The improvements are to capacity generation which anticipates production of 13,000 additional ounces of gold in the beginning of 2013. The expenditures for improvements are estimated at $18 million of which $5 million has already been expended. Timmins' cash cost per ounce in 2011 was $608 per ounce up from $526 in the previous year. This is a small company by comparison. It has high production costs relative to large mining companies. The company has an excellent exploration program that develops high grade ore properties. The price of gold keeps operators like this in business. In a different price environment for metals, a company like this would not put properties into production.

The usual culprits of European crisis, slow growth in the U.S., low interest rate environments and the possibility of another round of quantitative easing are all conspiring to keep gold above $1,600 per ounce. The aforementioned bad news should be good news for metals producers like Goldcorp, Barrick and Newmont. Strangely, the shares of these companies are at or near year lows. Weak first quarter results from Goldcorp's production at Red Lake and the suspension of the El Morro property construction has seen the company take a beating in the market. The grades at Red Lake were lower than expected. The grades will improve as the higher grade portion of the property comes online in late 2012, early 2013.
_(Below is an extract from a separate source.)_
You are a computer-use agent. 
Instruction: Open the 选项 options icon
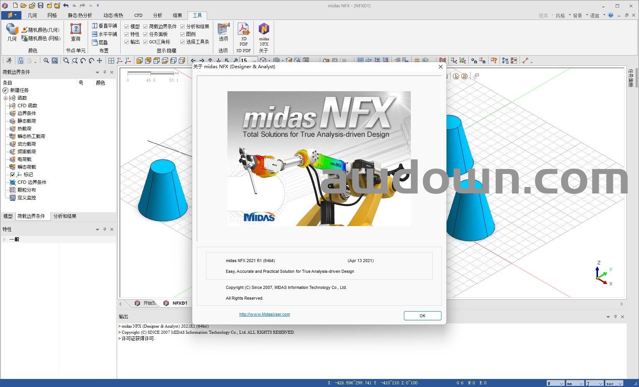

The El Morro property represents 1% of the NAV and the company is expected to show growth over the next two years with the increase in production of 2.5 million to 4.2 million ounces of growth with 600,000 to 1,2 million ounces of that to occur by 2014. Cash costs per ounce are expected to remain below the industry average. This company's share price continues to puzzle. Setbacks in Chile and Canada are no reason to see the shares take such a beating. There seems to be some explanation in investors exiting gold company stocks and buying Exchange Traded Funds. ETFs allow investors to invest in actual gold as opposed to the companies that produce it. Still, the demand for these funds should have the effect of increasing demand for gold, which would in turn result in more sales from mine operations.

I don't like resource stocks and rarely have them in my portfolio. I am not a believer, and never have been. Maybe it's because I have too much familiarity with metals start-up and exploration-stage companies, but I have to say, the hate for Goldcorp and its peers is beyond even me. The company has remediated every mine site it has taken on. It has complied with environmental regulations in Canada which involve setting aside many millions of dollars to restore mine sites that are now active to be remediated when the mine life expires. It has provided steady employment in every region it is active. It is a very low cost producer compared to its peers.

The factors that contribute to high metals prices are in place and will continue for at least the rest of this year. Is the market signaling that it expects the capacity that is coming on line to have a negative effect on metals pricing? Is there an issue at the management level that is causing investors to walk away? Are the prospects for consumption in China and India too optimistic? Perhaps its lack of a hedging program for its production has come back to haunt it? Really wish I knew.

Goldcorp has excellent properties, produces at low cost and has a great exploration program that will yield high grade ore in mass quantities. I recommend buying Goldcorp at current price levels.

Disclosure: I have no positions in any stocks mentioned, and no plans to initiate any positions within the next 72 hours.